### TASK DIRECTIONS
Go through the listing below, and from the line containing "Screen dimensions: 744x496" through its last line, transcribe every line exactly, skipping pictures.

******

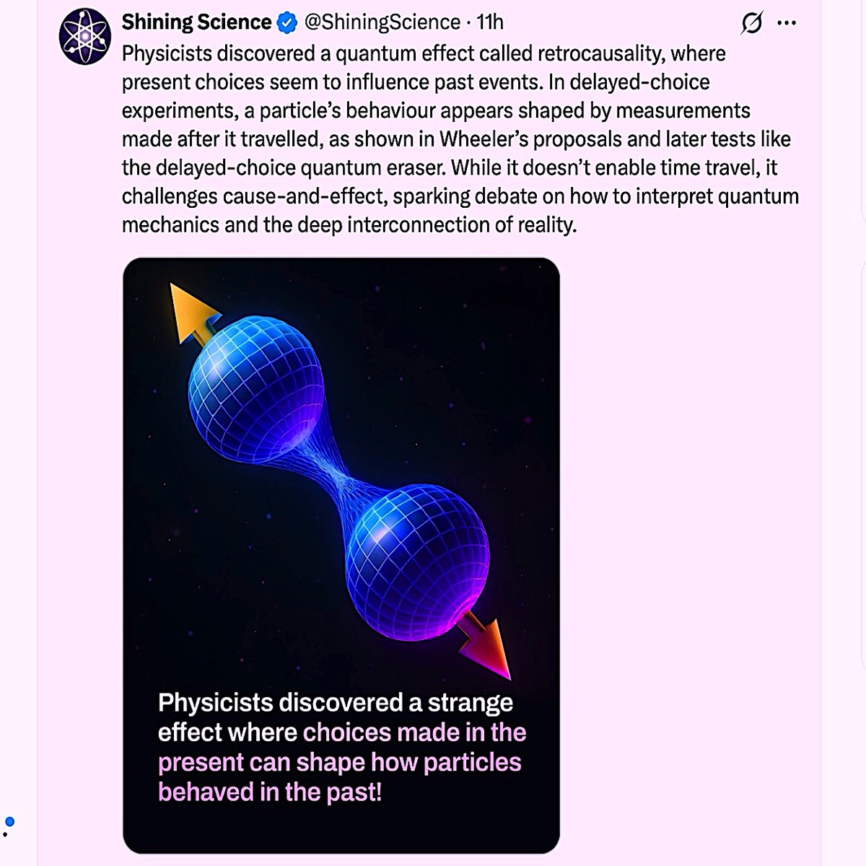Click the Grok slashed-circle icon
This screenshot has width=866, height=866.
(x=751, y=24)
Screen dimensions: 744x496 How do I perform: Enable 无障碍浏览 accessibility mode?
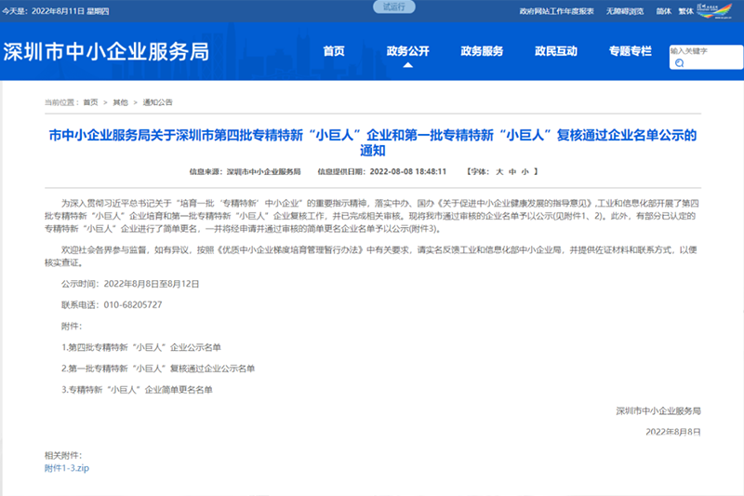624,11
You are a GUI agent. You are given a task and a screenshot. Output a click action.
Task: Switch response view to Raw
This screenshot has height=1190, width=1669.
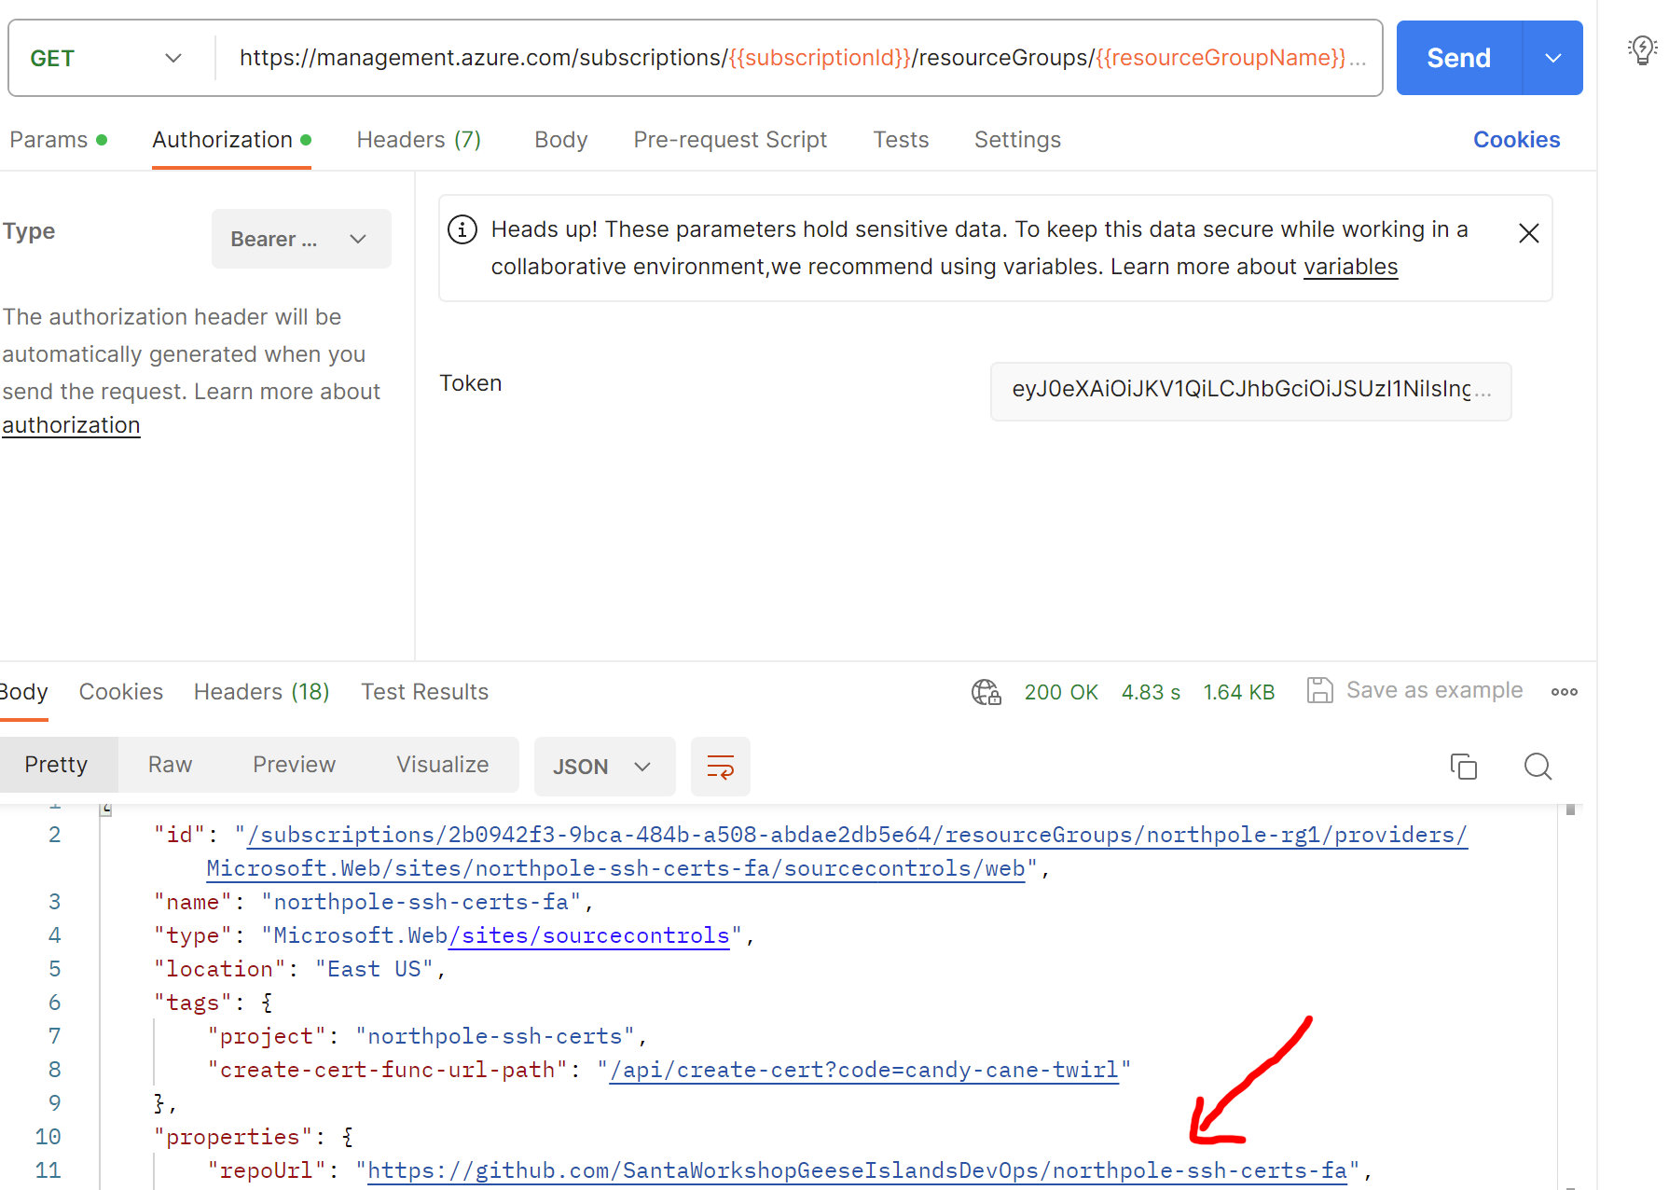tap(170, 765)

******

### TASK ANSWER
Screen dimensions: 744x496 How do I perform: Enable 无障碍浏览 accessibility mode?
624,11
You are a GUI agent. You are given a task and a screenshot. Output a click action.
Task: Switch response view to Raw
This screenshot has height=1190, width=1669.
tap(170, 765)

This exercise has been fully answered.